Task set >>
[A] Reproduce verbatim the part of the RFC process text below that begins at the words "The failure mode" and stops after the words "the one-way doors.".
[B] In the RFC process text below, what should the minimum viable RFC be?

Standing Up an RFC Process That Survives¶

Most internal RFC processes either never get adopted or calcify into bureaucracy. The ones that survive share a few design choices:

Make the lightweight path genuinely lightweight. If the minimum RFC is a 10-section template with three required approvers, people route around it. The minimum viable RFC should be a one-pager with one decider and a 3-day window. Heavy process is opt-up for one-way doors, not the default.
One obvious home. RFCs live in one place everyone knows (a rfcs/ directory in a repo, or one wiki space) — not scattered across personal docs, Slack, and email. Discoverability is adoption.
A template that's a checklist, not a chore. Empty ## Non-Goals and ## Alternatives Considered headings do the teaching; people fill what's in front of them.
A named owner for the process itself. Someone owns "the RFC process" the way someone owns CI — keeps the template current, unblocks stalled RFCs, reports on health.
Visible wins early. The first few RFCs should be real decisions that visibly went better because of the process (a risk caught, a cross-team conflict resolved in writing). Adoption follows demonstrated value, not mandate.

The failure mode of a new RFC process is not "too few rules" — it's "too much ceremony for the common case." Optimize the default path for speed; reserve weight for the one-way doors.

Material provided >>

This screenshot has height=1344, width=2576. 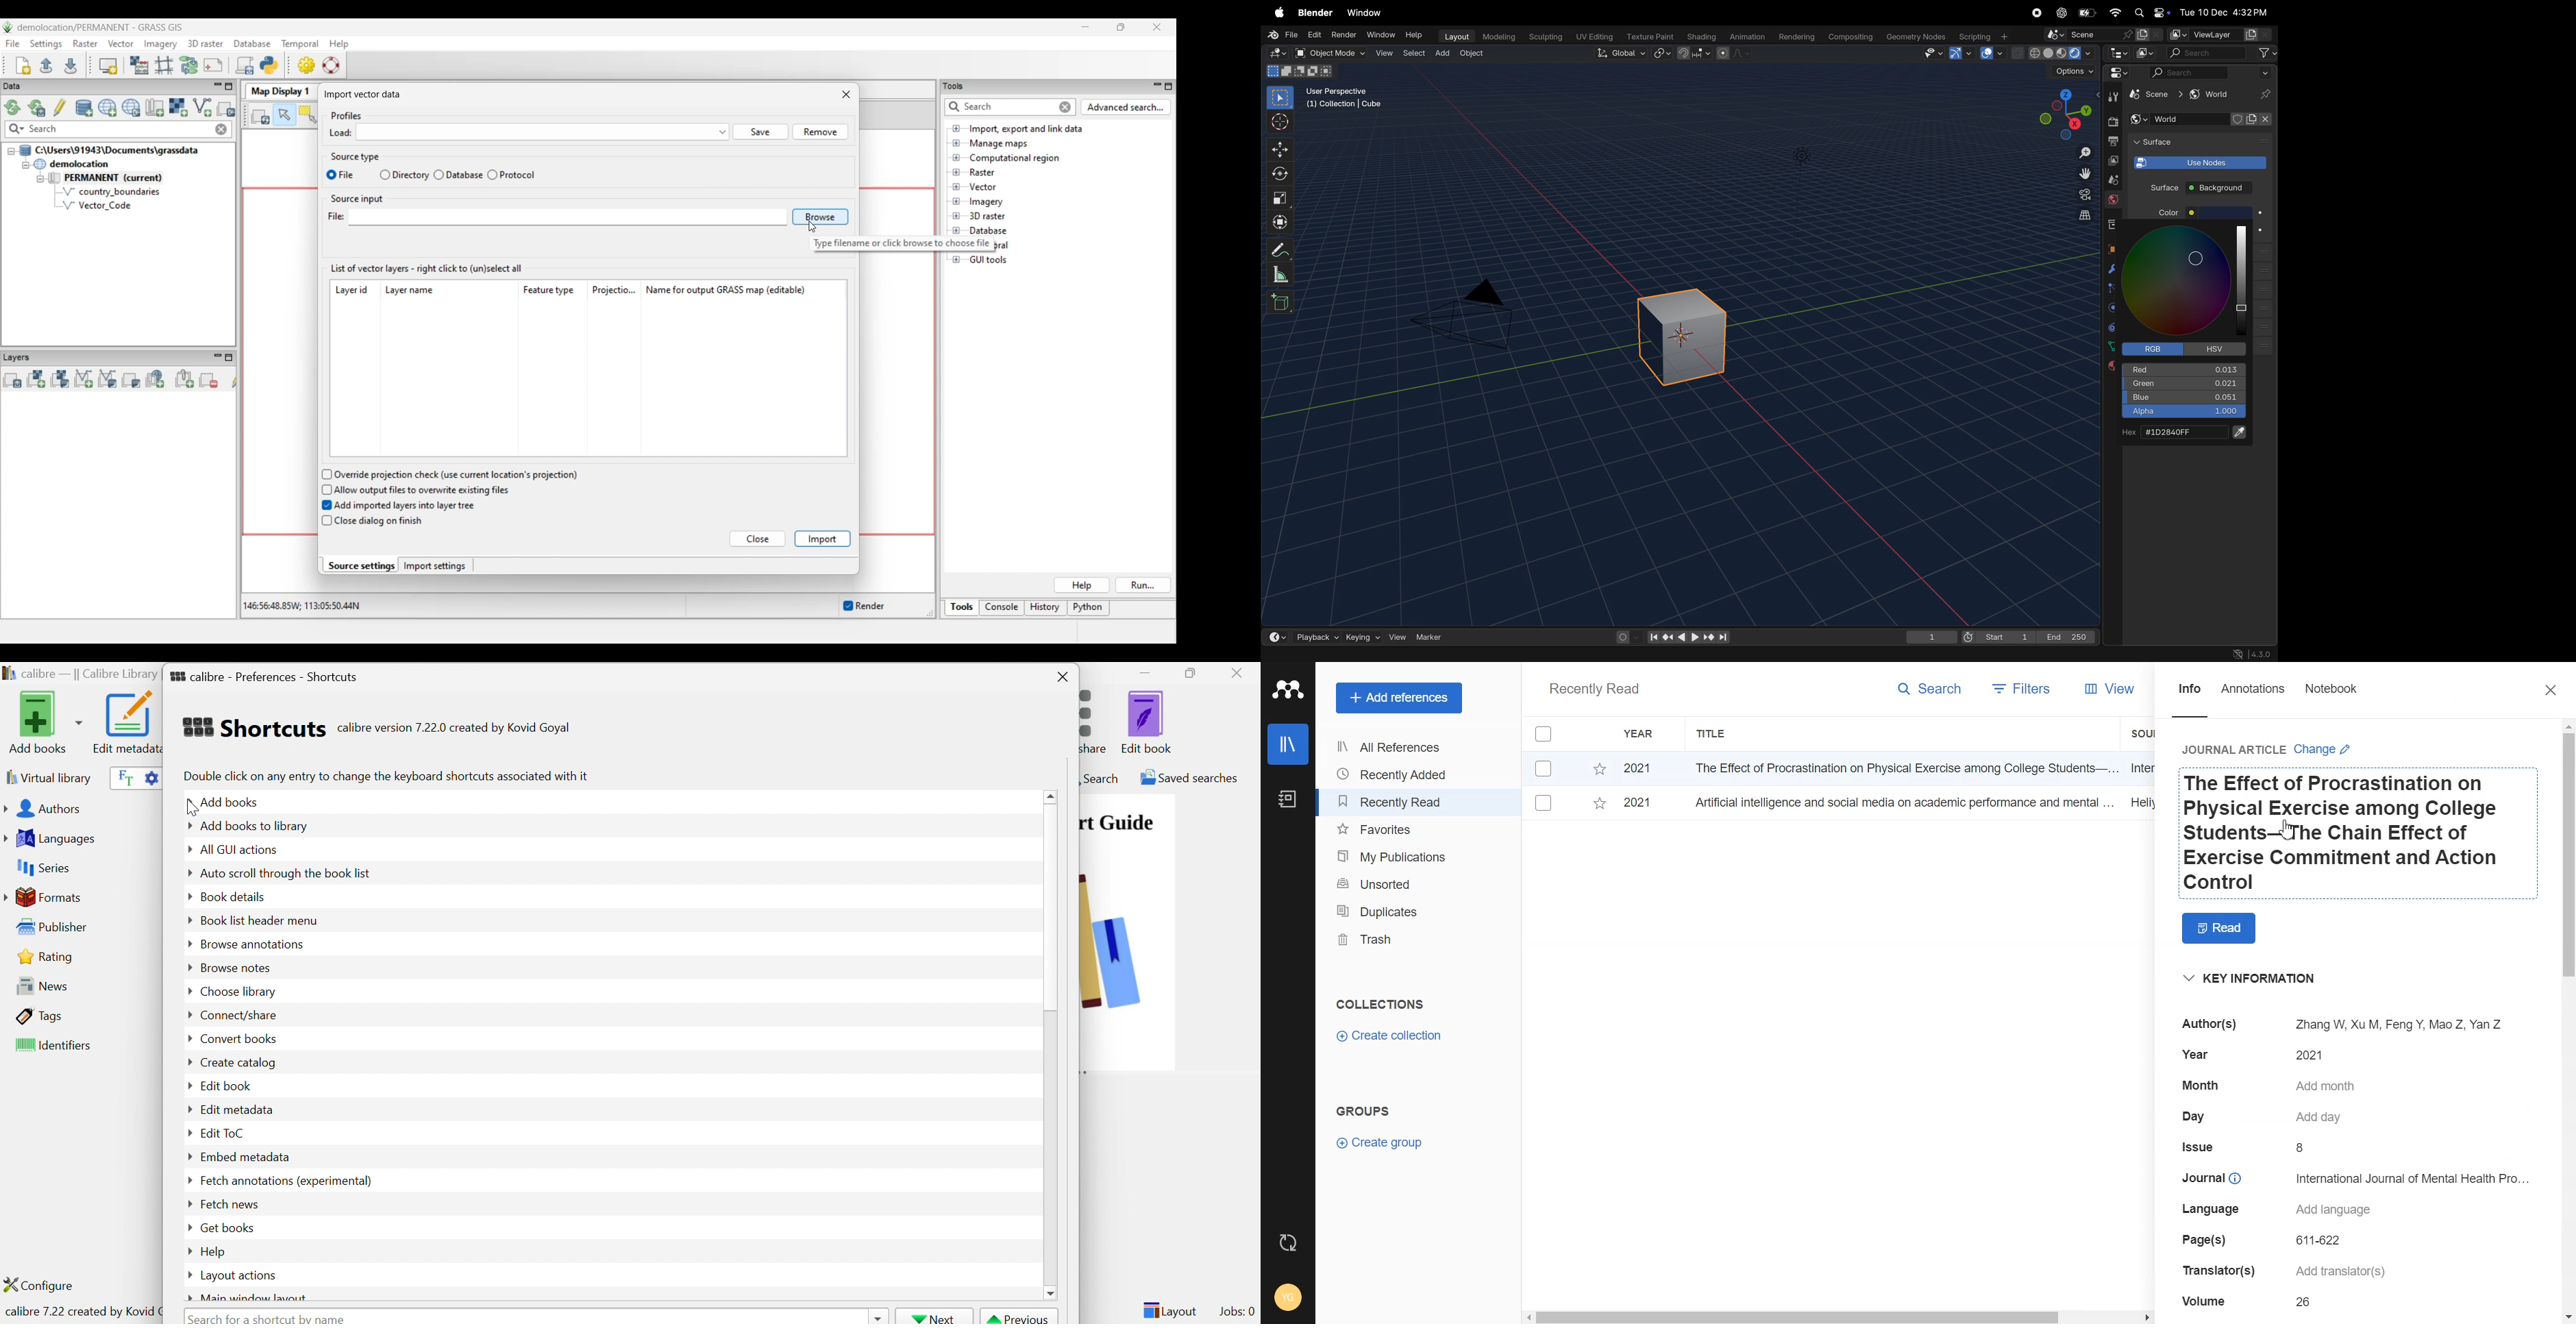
---
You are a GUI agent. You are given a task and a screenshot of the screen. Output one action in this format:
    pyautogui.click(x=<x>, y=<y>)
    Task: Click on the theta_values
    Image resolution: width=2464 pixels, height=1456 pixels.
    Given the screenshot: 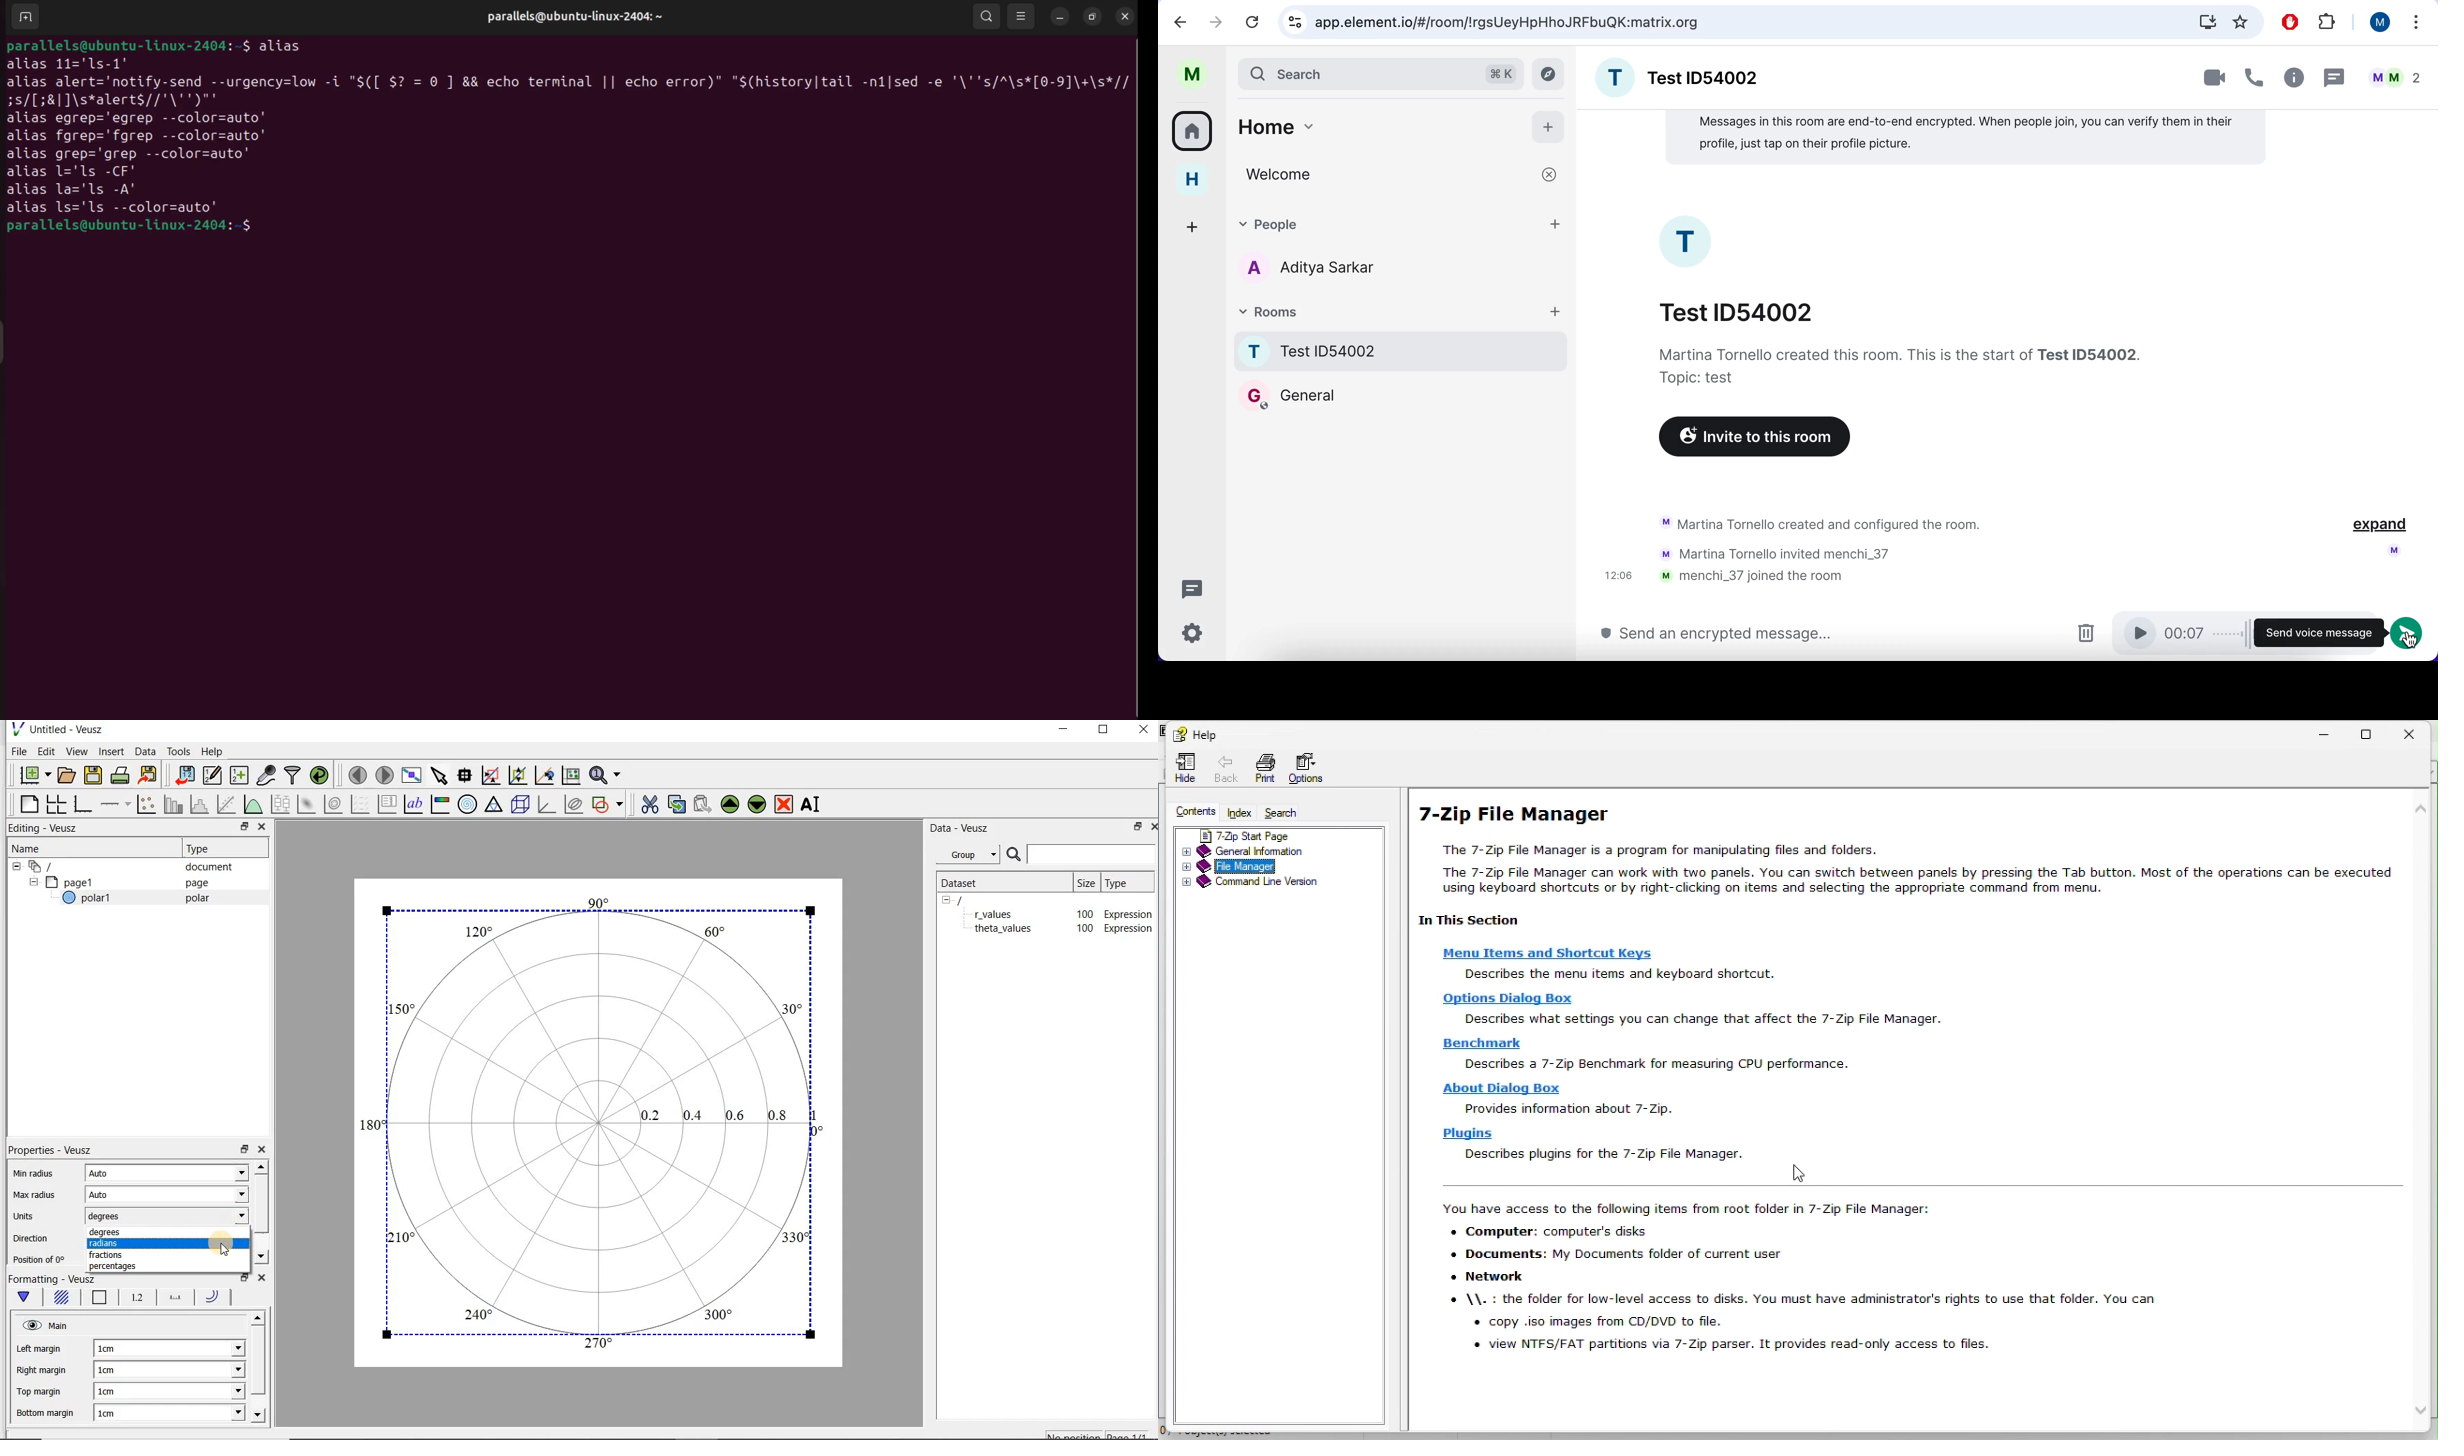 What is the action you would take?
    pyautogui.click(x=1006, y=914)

Answers for the tasks >>
[A]
The failure mode of a new RFC process is not "too few rules" — it's "too much ceremony for the common case." Optimize the default path for speed; reserve weight for the one-way doors.

[B] A one-pager with one decider and a 3-day window.